The Spanish government is developing a temporary “strategic plan” to alleviate the migration crisis in the Canary Islands and the Spanish enclave of Ceuta in North Africa, according to Euractiv.
Meanwhile, the European Border and Coast Guard Agency (Frontex) urged Madrid to formally request assistance to contain the humanitarian emergency. The Spanish Minister for Youth and Children, Sira Rego, announced during a visit to Ceuta on Wednesday that the progressive executive of Prime Minister Pedro Sánchez was currently working with the EU on a contingency plan.
In the short term, the Spanish government intended to explore “the possibility of implementing European programmes that welcome and protect asylum-seeking children” and pursued a policy of “binding and supportive reception of children in EU territory,” Rego stated.
Recent official figures showed that arrivals of illegal migrants from Africa reached record levels in Spain in the first two weeks of August. The increase was 126 per cent in the Canary Islands and 143 per cent in Ceuta. A large number of those irregular migrants come from Mauritania and the Sahel region, where the current escalation of violence is displacing thousands of people and creating serious security problems for the EU.

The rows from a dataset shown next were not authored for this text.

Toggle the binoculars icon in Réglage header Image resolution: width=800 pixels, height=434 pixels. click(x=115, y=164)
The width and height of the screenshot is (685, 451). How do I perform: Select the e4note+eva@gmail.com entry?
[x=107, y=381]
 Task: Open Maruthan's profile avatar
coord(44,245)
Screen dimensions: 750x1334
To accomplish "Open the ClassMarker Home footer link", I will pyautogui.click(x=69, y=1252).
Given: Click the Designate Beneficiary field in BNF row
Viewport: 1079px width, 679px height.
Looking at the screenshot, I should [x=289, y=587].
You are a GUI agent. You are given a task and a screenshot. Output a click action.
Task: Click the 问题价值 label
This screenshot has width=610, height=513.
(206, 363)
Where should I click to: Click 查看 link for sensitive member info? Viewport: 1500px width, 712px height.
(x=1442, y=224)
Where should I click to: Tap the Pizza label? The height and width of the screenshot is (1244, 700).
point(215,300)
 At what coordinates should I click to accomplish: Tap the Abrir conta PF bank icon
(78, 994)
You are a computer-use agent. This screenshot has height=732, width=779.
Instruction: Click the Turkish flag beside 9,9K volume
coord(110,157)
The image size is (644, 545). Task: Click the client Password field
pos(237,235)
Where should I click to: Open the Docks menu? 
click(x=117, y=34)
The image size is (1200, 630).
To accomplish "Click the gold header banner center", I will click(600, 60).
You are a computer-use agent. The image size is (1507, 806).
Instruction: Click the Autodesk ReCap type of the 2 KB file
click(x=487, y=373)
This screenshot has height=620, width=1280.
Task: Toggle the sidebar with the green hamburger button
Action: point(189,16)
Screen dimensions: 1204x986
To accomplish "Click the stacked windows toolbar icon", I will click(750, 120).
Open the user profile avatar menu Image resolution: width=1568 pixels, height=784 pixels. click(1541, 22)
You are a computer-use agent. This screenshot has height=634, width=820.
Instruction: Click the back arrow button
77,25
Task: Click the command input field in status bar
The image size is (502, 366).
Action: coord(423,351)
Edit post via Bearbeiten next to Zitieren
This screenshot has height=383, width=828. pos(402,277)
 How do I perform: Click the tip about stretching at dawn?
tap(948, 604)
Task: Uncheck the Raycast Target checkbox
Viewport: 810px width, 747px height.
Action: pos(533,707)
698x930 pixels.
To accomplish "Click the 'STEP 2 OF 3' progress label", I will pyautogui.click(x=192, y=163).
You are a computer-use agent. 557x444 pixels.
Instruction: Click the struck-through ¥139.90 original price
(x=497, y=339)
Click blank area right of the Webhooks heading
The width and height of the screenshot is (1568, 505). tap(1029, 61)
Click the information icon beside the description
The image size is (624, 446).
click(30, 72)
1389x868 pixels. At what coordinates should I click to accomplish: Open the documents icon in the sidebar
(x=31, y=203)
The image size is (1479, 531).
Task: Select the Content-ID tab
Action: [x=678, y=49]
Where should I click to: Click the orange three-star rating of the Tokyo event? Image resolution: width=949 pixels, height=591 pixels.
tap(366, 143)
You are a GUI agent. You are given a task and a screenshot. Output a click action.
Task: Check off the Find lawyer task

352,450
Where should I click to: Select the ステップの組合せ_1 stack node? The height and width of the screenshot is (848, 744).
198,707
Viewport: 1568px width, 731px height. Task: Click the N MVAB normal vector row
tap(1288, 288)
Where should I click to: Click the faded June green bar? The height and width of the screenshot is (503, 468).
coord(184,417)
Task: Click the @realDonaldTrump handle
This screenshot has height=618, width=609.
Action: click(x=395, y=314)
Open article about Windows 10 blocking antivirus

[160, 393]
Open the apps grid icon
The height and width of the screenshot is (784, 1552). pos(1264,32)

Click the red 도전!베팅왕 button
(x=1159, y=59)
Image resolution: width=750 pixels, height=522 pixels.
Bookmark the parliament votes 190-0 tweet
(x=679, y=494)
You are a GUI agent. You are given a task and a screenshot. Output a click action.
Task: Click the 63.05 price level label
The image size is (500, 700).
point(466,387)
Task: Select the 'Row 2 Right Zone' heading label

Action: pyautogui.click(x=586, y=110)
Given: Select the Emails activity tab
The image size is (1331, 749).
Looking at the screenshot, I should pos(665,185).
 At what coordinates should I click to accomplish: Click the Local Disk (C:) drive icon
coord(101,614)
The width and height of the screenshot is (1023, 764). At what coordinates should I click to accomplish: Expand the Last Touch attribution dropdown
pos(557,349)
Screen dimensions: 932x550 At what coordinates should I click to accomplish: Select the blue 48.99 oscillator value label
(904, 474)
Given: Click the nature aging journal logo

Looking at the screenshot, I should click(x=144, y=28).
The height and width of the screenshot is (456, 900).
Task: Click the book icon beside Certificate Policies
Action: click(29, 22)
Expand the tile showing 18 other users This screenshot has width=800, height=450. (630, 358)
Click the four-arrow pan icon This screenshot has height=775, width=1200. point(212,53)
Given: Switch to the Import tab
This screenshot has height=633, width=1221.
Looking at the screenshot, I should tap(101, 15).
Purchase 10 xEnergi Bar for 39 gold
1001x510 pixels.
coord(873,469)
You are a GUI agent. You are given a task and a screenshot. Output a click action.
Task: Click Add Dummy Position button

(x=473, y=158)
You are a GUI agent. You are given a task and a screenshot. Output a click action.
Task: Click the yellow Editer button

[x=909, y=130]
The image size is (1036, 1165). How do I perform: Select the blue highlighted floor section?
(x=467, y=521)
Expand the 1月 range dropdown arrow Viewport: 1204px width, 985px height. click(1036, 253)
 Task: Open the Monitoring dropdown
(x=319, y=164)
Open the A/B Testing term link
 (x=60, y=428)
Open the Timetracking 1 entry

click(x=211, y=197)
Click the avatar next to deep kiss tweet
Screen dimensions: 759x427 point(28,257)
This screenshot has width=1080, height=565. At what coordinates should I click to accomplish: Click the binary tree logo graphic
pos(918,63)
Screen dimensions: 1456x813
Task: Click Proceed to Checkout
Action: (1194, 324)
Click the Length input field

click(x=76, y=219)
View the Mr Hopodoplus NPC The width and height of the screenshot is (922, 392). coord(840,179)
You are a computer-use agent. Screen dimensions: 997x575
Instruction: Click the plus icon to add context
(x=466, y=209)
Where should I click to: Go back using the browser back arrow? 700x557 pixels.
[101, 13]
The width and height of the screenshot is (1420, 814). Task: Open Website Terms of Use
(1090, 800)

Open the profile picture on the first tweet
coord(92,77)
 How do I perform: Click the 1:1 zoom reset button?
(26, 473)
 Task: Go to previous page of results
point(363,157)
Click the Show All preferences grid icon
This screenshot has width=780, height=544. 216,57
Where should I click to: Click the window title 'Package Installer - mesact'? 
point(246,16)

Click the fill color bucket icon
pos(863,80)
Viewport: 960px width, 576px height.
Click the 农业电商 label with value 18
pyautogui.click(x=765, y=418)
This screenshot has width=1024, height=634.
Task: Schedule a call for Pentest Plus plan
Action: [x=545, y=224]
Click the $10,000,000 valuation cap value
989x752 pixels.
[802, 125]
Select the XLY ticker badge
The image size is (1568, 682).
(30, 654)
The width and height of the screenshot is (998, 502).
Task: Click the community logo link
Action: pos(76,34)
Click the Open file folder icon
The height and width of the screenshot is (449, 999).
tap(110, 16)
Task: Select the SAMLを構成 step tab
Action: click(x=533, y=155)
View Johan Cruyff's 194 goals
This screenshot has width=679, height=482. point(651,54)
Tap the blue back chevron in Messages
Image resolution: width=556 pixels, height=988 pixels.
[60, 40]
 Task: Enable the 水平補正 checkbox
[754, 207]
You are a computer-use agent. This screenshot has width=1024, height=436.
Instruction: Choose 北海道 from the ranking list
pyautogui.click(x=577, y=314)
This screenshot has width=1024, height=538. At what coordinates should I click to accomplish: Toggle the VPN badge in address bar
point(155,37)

The migration crisis also became a contentious political battleground between the government and the Spanish People’s Party (PP). This is the country’s main opposition force, which accuses the PSOE of lacking a real migration policy and of “improvising” with the current emergency situation.
The PP and PSOE are at odds over amendments to the current Immigration Law (Ley de Extranjería) to make the admission of unaccompanied immigrant minors mandatory in Spain’s 17 autonomous communities.
The admission of a limited quota of immigrant minors in the autonomous communities provoked a sharp crisis between the two parties before the summer and led to the partial breakdown of local agreements between them.